At the age of 15 (almost 16) the abuse finally came to an end. That in itself is a story that seems unbelievable.
My last abuser (my uncle) was arrested but free not even 24 hours later. He was never prosecuted. In those days the victim had to prove that the perpetrator was guilty. (Enter more shame and guilt).
Anyway, fast forward to the age of 21. It has now been over 5 years since I have seen anyone in the family including him.
One day, my husband and I were out shopping and there he was. In broad daylight. Smiling. Talking to someone.
The last words we exchanged were threats and I was more than sure that he would kill me that very day.
So there he is. I literally froze. Turned around and ran for my life. My husband, not knowing what had just happened, is trying to catch up to me.
We made it to the car and I couldn’t even speak. At home, I went straight to my room and got under the covers. I was shaking. Trembling. Crying. My heart was exploding. I stayed there for two days. All day Saturday and Sunday.
On Monday, I tried to go out and was terrified. For 6 months, I could barely leave the house. And when I did I got very sick to my stomach. That started many years of panic in public places. I have had to leave big open places many times. Even at home it seemed like I wasn’t safe. There literally was (in my mind) no where to hide.
During those days, I wished I could build a cave or bunker and hide until I died.
It’s so disabling to never feel safe.
I now can go just about anywhere without panic but since my perpetrator lives in the next city, running into him or his family is always a possibility.

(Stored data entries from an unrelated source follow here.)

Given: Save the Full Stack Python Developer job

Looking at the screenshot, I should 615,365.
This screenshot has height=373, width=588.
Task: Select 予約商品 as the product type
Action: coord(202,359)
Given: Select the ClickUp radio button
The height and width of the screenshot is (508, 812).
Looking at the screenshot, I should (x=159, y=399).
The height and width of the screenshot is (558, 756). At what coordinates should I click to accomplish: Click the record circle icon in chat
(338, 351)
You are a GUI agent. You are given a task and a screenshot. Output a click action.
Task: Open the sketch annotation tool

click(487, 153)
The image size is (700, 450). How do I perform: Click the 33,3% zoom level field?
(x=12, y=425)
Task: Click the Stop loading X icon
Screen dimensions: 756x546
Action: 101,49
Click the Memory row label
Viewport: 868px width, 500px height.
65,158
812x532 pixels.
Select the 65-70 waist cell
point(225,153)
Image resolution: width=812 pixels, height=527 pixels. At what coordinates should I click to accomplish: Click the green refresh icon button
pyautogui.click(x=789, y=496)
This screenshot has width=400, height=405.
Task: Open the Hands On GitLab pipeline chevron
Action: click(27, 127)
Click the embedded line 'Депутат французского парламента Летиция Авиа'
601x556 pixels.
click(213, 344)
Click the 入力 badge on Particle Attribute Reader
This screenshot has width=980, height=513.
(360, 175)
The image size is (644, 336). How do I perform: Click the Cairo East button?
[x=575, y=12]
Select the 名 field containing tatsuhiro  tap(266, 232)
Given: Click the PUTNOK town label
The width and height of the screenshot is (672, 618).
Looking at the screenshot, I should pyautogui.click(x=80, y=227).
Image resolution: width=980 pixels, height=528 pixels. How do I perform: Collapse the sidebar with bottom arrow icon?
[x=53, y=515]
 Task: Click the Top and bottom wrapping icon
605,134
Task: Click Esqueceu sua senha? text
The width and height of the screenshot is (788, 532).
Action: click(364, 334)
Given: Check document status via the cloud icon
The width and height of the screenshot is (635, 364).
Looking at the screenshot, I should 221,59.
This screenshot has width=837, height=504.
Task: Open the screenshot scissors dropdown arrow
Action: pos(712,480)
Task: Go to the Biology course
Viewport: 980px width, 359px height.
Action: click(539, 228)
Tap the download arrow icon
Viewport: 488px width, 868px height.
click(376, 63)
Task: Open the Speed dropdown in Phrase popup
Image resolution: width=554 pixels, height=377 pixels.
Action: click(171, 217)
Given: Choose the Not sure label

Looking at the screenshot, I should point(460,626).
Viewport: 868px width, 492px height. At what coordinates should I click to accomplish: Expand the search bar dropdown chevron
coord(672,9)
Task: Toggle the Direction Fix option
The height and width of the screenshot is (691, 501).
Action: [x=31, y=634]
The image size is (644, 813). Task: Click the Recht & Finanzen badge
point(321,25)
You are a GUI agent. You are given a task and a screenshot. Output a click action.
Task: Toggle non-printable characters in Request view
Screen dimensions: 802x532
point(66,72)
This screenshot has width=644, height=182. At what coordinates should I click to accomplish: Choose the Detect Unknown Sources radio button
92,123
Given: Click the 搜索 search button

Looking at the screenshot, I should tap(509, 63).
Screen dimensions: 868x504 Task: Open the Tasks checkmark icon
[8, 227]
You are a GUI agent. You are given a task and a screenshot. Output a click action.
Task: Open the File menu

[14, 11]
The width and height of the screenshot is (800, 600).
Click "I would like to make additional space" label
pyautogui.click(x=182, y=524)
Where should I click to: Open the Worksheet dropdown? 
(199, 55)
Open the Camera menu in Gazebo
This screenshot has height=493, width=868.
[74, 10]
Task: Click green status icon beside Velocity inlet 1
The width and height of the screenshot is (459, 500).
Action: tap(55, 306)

I am free from him physically and no longer worry about him harming me. But the emotional destruction was done long ago. Each day, I have to come out of his emotional grips and try to trust myself.
I have to push his hands off of me in my mind. I have to forget his smell in my mind. I have to know that God always has my back. I have to know that I no longer need to hide.
If I ever see him again, I will stand up brave and tall and tell him that he can’t scare me anymore.
I have to lie to myself every day until I believe I am strong enough to fight him. I have to depend on my armor and my Heavely Father to keep me safe.
So know this Mr. Child Abuser. I am like Schwarznegger. I WILL BE BACK.